*DIRECTIVE 1:*
In the forum thread about RDF* datasets, what does the quoted reply say would be better still than the blank-node encoding, if only it existed?

** BEGIN PAGE TEXT **

Re: publicly available RDF* datasets

> But that would be a really bad encoding which should never have been considered in the first place. At this point one needs just a little experience with ontology design. This would work:
>
> <JohnDoe presOf Bar> during _:x .
> _:x rdf: type TimePeriod .
> _:x startDate 1996 .
> _:x endDate 2002 .
>
> or of course a skolemization of it to avoid the bnode. Better still would be a typed literal using a datatype of time periods, if only we had such a thing.

That's a very good point in this case of time annotations. Thank you!

However, Wikidata qualifiers are used, and often overused, for a lot
of other annotations.

We could have things like "JohnDoe has been the 2nd president of Bar
between 1996 and 2002 and 4th president of Bar between 2008 and 2012,
replacing AliceDoe, according to Source".
It's what Wikidata contributors encode often in qualifiers. See, for
example: https://www.wikidata.org/wiki/Q7747#P39

If we still want to use blank nodes and be generic, I guess we would
end up with something like:

<JohnDoe presOf Bar> annotatedBy _:x .
_:x rdf: type Annotation .
_:x startDate 1996 .
_:x endDate 2002 .
_:x rank 2 .

<JohnDoe presOf Bar> annotatedBy _:y .
_:y rdf: type Annotation .
_:y startDate 2008 .
_:y endDate 2012 .
_:y rank 4 .
_:y replaces AliceDoe .

If we create multiple blank nodes per separate fact, I believe we
would come back to the initial problem. E.g with this:

<JohnDoe presOf Bar> during _:x .
_:x rdf: type TimePeriod .
_:x startDate 1996 .
_:x endDate 2002 .
<JohnDoe presOf Bar> rank 2 .
<JohnDoe presOf Bar> during _:y .
_:y rdf: type TimePeriod .
_:y startDate 2008 .
_:y endDate 2012 .
<JohnDoe presOf Bar> rank 4 .

I don't see a way for a query to get the proper (position, time
period, rank) tuples for JohnDoe.

** END PAGE TEXT **
** BEGIN SUPPLIED ENTRIES **

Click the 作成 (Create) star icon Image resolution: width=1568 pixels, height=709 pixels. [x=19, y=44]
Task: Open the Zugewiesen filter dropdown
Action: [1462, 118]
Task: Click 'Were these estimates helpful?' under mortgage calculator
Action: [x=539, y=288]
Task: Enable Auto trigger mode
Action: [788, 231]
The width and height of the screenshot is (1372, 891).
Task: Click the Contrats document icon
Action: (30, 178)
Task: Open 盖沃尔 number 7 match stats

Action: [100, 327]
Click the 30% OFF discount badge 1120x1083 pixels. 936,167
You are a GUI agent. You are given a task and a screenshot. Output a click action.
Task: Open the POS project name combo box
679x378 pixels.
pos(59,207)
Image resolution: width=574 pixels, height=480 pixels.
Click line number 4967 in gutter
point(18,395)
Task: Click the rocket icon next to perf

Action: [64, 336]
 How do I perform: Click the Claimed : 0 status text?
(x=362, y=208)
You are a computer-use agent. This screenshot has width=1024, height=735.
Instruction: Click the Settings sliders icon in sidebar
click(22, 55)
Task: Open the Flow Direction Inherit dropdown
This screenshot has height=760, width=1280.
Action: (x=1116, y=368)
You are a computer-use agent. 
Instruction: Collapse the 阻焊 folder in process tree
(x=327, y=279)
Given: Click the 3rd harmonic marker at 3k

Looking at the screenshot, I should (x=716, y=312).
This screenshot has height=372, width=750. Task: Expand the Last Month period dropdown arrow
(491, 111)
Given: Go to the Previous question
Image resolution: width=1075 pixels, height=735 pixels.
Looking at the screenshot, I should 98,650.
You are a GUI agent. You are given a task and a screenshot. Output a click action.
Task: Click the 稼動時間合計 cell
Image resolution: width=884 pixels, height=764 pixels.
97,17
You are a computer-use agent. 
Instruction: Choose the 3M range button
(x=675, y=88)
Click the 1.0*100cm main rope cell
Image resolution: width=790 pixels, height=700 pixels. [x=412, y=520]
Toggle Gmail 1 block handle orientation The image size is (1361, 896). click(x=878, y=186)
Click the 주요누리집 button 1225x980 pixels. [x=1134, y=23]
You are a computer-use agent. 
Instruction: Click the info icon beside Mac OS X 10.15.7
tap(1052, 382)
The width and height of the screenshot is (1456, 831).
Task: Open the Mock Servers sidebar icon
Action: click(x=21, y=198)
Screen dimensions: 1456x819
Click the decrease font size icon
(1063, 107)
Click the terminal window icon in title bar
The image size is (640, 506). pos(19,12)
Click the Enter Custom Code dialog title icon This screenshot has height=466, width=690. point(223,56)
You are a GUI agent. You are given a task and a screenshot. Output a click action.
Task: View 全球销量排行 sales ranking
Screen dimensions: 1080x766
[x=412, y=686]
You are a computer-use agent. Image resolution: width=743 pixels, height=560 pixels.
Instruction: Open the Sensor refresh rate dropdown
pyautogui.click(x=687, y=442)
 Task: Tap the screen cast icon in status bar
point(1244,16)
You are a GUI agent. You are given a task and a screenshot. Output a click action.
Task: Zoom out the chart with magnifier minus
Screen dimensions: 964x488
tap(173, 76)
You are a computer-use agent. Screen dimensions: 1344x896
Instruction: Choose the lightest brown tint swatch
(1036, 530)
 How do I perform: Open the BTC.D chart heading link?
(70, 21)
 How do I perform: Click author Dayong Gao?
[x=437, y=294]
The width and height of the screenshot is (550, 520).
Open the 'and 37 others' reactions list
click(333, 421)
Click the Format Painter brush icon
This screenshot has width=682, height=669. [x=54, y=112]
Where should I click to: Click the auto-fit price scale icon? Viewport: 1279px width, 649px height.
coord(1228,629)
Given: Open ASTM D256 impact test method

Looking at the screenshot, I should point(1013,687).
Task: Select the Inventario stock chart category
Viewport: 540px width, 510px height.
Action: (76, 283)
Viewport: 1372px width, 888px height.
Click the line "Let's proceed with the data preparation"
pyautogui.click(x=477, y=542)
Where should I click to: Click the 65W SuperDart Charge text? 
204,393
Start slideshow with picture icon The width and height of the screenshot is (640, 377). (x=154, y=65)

** END SUPPLIED ENTRIES **

*DIRECTIVE 2:*
Rewrite the entries starting with the line that contains "Image resolution: width=574" and going on through the line that contains "Looking at the screenshot, I should (x=716, y=312).", replacing "gutter" with "margin" and leaving everything else unchanged. Return only those lines.

*EXERCISE ANSWER 1:*
A typed literal using a datatype of time periods.

*EXERCISE ANSWER 2:*
Image resolution: width=574 pixels, height=480 pixels.
Click line number 4967 in margin
point(18,395)
Task: Click the rocket icon next to perf

Action: [64, 336]
 How do I perform: Click the Claimed : 0 status text?
(x=362, y=208)
You are a computer-use agent. This screenshot has width=1024, height=735.
Instruction: Click the Settings sliders icon in sidebar
click(22, 55)
Task: Open the Flow Direction Inherit dropdown
This screenshot has height=760, width=1280.
Action: (x=1116, y=368)
You are a computer-use agent. 
Instruction: Collapse the 阻焊 folder in process tree
(x=327, y=279)
Given: Click the 3rd harmonic marker at 3k

Looking at the screenshot, I should (x=716, y=312).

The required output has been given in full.